Coinciden en Madrid estos días dos espectáculos creados para el Festival de Mérida y estrenados en la pasada edición: «Hécuba», de Eurípides, para mayor gloria de Concha Velasco, y «Julio César», la subyugante tragedia shakespeariana, convertida por Paco Azorín en una pieza de cámara. Sobrevivivir al teatro romano de Mérida no es tarea sencilla. He visto varias funciones que me atraparon en aquel marco, peligroso y estimulante a la vez, y que me han dejado frío al volver a verlas lejos de las milenarias piedras. En el camino hacia otros escenarios se quedaba algo del alma de los espectáculos.
No es el caso de las funciones que he citado, dos ejemplos muy distintos -igualmente válidos, serios, rigurosos y de calidad- de afrontar textos clásicos como estos de Eurípides y Shakespeare. Son ambas tragedias con la venganza, la ambición, el honor y el poder como elementos que las sustentan. Las dos son intensas, hirientes, implacables, con textos hermosos («Hécuba» cuenta con una límpida versión de Juan Mayorga, mientras que Azorín cuenta para «Julio César» con una traducción de Ángel Luis Pujante) y personajes eléctricos y carnosos.
En «Hécuba» se nos muestra el dolor de los perdedores, su humillación y su vergüenza, su ira y su resignación. José Carlos Plaza ha creado un espectáculo dominado por las ruinas, inteligente y de excelente factura; teatro del de antes, del de siempre, con todas sus connotaciones. Teatro de altura, de costuras perfectamente asentadas, donde todo gira en torno a una figura, la de Concha Velasco, en la que es su primer contacto con la tragedia clásica. Concha es una actriz dominante, luminosa, y le da su jerarquía a un papel exigente que ella resuelve con sus armas habituales. A su lado destacan la desvariada anciana de Pilar Bayona, el Poliméstor de Alberto Iglesias y la Polixena de María Isasi.Lo mejor que se puede decir del «Julio César» que ha dirigido Paco Azorín es que la sangre de William Shakespeare late en el montaje (algo que no todas las producciones shakespearianas pueden decir). Brusca, directa, viril (se ha eliminado a los personajes femeninos de la obra), incisiva, el texto aparece bruñido en una puesta en escena desposeída de elementos superfluos y basada en la palabra y la interpretación de los actores.

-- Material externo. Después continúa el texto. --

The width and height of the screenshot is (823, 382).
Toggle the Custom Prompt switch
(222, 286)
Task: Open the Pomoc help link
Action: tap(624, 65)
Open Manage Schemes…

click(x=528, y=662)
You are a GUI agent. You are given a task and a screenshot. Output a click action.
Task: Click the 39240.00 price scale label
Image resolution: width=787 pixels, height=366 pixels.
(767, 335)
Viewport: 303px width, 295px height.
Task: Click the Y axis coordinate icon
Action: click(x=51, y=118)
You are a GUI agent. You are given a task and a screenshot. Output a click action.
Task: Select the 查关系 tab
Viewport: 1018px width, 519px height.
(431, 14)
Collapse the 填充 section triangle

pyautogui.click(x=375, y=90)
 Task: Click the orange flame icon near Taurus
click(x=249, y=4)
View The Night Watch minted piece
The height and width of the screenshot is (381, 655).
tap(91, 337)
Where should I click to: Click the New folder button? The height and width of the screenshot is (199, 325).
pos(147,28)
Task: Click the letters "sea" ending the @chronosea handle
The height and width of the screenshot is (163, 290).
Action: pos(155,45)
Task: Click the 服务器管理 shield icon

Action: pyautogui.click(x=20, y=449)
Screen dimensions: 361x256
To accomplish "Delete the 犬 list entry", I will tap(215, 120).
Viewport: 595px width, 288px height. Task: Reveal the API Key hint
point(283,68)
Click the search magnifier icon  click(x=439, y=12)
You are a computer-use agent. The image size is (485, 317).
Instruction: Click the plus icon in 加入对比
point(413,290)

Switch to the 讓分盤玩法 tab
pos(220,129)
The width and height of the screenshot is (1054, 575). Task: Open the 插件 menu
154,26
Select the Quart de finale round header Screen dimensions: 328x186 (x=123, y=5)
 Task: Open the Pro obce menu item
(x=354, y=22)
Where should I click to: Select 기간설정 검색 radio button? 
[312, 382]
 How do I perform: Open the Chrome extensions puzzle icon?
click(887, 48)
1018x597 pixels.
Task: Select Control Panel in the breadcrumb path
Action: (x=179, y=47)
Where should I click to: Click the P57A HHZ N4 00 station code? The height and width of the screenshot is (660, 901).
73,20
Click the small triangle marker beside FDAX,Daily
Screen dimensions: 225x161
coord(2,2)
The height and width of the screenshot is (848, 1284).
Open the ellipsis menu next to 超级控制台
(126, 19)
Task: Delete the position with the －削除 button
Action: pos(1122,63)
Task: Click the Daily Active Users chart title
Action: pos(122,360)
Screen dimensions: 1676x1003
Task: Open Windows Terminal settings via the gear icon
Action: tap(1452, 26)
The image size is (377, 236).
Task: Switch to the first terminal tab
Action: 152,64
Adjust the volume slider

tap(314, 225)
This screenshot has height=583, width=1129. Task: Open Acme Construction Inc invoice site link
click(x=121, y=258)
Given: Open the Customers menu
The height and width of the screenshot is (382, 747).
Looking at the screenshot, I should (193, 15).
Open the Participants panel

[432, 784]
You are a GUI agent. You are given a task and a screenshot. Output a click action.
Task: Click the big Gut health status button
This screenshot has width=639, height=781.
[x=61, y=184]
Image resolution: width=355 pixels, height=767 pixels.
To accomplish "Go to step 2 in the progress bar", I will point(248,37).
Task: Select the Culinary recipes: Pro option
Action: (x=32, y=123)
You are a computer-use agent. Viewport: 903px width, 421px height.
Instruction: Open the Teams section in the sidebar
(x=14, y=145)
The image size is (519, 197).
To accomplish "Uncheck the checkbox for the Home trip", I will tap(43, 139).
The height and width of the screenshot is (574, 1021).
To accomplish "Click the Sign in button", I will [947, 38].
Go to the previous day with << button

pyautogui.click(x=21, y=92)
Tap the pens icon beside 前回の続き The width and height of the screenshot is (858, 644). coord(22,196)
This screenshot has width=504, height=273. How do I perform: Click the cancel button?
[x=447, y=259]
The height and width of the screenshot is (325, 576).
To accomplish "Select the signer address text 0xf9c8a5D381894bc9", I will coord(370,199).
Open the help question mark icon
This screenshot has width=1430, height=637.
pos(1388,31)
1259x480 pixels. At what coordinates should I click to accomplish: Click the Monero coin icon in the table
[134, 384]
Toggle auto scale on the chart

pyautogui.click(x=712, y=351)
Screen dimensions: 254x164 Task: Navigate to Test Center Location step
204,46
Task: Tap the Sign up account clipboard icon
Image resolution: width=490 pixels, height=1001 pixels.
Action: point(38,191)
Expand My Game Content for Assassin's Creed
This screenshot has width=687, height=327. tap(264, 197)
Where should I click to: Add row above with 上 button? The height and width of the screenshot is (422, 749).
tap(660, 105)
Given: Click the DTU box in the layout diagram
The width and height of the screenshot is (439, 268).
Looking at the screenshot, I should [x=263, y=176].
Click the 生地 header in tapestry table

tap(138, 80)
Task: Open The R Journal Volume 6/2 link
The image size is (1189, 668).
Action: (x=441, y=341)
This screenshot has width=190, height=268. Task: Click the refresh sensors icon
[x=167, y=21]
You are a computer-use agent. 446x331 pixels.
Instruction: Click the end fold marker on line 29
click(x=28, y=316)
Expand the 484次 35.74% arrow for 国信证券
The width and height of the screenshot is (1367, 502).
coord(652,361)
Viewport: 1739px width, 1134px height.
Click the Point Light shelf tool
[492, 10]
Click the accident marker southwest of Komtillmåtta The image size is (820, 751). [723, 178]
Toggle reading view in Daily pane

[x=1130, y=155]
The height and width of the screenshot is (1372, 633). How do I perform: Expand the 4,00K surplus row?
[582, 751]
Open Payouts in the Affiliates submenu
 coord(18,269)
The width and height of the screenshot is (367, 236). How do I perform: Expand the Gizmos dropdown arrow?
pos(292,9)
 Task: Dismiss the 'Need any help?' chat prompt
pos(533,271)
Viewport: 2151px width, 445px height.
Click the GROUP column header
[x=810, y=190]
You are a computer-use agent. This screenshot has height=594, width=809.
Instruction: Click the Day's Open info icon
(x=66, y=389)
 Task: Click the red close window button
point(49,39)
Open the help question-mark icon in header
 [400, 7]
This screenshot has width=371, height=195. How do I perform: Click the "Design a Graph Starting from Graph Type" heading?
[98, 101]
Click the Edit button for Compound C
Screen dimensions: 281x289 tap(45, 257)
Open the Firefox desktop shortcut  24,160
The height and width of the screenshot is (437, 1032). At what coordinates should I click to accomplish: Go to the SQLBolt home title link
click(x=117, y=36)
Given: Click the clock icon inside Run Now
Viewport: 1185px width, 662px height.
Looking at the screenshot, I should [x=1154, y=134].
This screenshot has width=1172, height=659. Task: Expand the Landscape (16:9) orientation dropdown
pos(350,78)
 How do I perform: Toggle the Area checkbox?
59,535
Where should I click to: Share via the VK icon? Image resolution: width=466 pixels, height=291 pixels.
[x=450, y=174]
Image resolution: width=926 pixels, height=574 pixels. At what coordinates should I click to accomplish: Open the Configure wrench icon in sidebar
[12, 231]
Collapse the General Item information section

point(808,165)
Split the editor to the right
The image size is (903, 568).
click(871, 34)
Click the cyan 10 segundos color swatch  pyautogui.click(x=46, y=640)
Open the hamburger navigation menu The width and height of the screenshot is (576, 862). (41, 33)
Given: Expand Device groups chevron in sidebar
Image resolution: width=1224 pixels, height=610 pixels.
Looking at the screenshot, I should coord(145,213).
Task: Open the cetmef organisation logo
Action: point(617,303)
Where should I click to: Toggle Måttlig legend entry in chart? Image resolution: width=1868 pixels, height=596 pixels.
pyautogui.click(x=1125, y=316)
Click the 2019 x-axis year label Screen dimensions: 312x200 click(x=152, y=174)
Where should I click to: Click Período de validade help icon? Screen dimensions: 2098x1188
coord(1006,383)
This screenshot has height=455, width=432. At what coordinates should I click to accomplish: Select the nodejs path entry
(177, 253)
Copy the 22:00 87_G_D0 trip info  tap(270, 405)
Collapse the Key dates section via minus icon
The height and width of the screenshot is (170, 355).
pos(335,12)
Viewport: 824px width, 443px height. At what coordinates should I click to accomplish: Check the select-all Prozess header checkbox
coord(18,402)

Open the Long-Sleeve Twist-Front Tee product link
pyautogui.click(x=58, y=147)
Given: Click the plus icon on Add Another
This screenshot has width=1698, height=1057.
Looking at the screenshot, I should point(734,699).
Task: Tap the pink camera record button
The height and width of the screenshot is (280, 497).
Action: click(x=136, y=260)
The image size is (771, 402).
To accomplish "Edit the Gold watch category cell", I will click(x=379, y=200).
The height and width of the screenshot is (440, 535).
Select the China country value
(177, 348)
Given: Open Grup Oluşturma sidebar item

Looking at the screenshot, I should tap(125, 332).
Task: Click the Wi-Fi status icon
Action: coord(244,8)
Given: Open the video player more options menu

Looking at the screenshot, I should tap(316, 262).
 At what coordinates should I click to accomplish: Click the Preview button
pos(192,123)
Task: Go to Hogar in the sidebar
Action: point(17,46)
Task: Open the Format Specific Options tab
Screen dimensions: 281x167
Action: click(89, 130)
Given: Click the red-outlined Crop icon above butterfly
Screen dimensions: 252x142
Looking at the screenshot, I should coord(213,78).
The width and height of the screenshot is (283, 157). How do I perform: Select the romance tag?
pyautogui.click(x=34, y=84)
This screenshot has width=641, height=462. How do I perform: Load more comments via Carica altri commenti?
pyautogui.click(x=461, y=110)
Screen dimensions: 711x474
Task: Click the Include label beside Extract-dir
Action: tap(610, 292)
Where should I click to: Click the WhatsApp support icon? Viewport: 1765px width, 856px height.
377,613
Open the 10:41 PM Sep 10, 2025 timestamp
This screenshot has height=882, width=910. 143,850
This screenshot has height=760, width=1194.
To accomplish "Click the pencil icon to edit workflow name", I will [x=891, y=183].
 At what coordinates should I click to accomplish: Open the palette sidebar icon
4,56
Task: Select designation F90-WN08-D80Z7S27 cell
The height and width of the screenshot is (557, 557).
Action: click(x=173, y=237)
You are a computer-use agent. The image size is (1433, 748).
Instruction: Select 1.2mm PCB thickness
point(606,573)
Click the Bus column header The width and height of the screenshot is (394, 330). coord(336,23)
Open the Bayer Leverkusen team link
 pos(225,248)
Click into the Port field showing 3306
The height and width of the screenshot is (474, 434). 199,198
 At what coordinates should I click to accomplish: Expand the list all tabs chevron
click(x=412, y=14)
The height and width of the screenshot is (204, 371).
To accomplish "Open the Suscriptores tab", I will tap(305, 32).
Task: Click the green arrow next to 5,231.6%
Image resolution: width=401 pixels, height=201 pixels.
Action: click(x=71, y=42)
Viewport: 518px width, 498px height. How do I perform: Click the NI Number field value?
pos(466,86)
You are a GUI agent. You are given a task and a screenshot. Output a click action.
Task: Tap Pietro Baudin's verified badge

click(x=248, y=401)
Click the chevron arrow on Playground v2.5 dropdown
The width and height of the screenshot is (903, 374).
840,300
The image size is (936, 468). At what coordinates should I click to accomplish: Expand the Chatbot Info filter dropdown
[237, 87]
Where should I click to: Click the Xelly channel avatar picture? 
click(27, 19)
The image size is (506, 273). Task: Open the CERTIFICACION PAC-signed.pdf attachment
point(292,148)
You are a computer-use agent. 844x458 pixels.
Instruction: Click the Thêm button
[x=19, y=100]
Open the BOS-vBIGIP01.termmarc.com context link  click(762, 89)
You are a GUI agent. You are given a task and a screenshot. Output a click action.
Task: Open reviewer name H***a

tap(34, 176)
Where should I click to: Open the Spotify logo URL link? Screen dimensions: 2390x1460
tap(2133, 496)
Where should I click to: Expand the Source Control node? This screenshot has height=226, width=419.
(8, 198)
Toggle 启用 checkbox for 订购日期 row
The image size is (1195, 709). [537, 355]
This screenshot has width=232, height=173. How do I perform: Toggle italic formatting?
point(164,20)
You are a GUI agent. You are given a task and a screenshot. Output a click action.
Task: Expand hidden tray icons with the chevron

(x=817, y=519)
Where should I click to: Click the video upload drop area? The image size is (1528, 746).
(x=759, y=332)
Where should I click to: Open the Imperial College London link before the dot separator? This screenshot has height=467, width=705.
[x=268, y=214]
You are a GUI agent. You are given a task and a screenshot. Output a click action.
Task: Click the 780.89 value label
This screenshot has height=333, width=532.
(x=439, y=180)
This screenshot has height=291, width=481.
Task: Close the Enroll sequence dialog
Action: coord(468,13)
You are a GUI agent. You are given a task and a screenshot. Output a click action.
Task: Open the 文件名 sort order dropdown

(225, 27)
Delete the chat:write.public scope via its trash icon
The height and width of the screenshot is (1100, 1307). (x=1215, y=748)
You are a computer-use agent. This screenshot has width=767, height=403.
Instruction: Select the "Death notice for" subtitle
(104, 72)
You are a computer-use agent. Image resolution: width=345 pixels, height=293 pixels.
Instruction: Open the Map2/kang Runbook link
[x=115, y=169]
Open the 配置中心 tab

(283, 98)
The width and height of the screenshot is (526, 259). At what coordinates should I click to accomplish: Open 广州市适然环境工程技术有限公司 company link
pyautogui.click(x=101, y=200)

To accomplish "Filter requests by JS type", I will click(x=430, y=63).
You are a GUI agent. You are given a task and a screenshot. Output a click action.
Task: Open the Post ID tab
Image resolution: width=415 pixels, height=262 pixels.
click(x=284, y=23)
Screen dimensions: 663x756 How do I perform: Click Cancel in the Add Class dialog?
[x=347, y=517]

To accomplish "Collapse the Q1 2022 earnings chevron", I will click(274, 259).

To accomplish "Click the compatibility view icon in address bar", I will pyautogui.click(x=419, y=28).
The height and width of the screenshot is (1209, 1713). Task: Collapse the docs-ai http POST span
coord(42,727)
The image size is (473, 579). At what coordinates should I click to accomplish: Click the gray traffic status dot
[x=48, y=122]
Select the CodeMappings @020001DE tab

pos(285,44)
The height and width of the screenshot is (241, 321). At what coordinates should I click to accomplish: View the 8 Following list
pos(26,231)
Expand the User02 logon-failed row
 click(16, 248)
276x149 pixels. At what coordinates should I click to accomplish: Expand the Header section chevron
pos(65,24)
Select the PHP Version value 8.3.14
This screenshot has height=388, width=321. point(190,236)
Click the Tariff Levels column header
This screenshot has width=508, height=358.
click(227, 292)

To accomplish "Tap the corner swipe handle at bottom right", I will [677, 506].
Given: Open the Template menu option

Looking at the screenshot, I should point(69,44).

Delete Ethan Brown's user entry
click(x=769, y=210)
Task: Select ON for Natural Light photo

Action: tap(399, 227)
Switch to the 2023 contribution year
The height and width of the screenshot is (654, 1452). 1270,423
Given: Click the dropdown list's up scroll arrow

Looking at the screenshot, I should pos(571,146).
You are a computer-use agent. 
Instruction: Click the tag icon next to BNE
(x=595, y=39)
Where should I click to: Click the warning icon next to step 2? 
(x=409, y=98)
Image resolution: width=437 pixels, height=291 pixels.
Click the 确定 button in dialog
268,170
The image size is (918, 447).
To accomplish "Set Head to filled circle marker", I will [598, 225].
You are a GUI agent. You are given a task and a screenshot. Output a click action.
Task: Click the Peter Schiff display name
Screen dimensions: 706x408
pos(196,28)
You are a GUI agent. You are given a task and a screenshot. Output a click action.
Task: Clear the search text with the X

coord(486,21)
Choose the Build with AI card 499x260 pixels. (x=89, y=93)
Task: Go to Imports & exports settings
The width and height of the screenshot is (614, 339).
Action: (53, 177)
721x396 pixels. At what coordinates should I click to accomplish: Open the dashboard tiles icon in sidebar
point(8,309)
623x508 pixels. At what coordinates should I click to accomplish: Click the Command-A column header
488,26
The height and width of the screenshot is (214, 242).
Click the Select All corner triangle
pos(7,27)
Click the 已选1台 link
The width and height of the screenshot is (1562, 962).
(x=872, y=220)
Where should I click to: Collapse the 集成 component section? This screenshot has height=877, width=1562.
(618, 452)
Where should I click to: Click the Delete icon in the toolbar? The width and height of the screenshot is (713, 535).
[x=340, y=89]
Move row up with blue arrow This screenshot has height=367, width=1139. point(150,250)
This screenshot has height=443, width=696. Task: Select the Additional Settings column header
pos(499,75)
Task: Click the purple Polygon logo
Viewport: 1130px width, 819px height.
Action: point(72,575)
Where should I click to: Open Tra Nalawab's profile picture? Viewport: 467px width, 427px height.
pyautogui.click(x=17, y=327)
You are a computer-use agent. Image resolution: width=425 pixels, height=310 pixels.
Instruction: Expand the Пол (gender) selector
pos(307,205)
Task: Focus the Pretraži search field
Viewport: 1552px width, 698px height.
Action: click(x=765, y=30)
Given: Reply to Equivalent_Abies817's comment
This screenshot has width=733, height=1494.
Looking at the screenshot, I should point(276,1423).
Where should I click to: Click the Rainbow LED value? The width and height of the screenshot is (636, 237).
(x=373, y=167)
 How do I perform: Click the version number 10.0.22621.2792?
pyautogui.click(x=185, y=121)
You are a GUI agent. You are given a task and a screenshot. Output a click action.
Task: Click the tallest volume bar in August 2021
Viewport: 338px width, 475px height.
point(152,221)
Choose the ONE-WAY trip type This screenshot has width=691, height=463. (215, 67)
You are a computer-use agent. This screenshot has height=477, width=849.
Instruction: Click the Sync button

El montaje abraza a los espectadores, los convierte en cómplices de la historia de conspiración, traición y lealtad, donde el director subraya la pregunta que Shakespeare se hace: ¿Es lícito matar a un tirano?, sin llegar a responderla y sin jugar a buenos y malos. Un reparto compacto y afinado ilumina la función, con mención especial para Mario Gas, un firme y confiado Julio César; Sergio Peris Mencheta, un Marco Antonio enérgico y vibrante; Tristán Ulloa, un Bruto atormentado, y José Luis Alcobendas, un ladino Casio.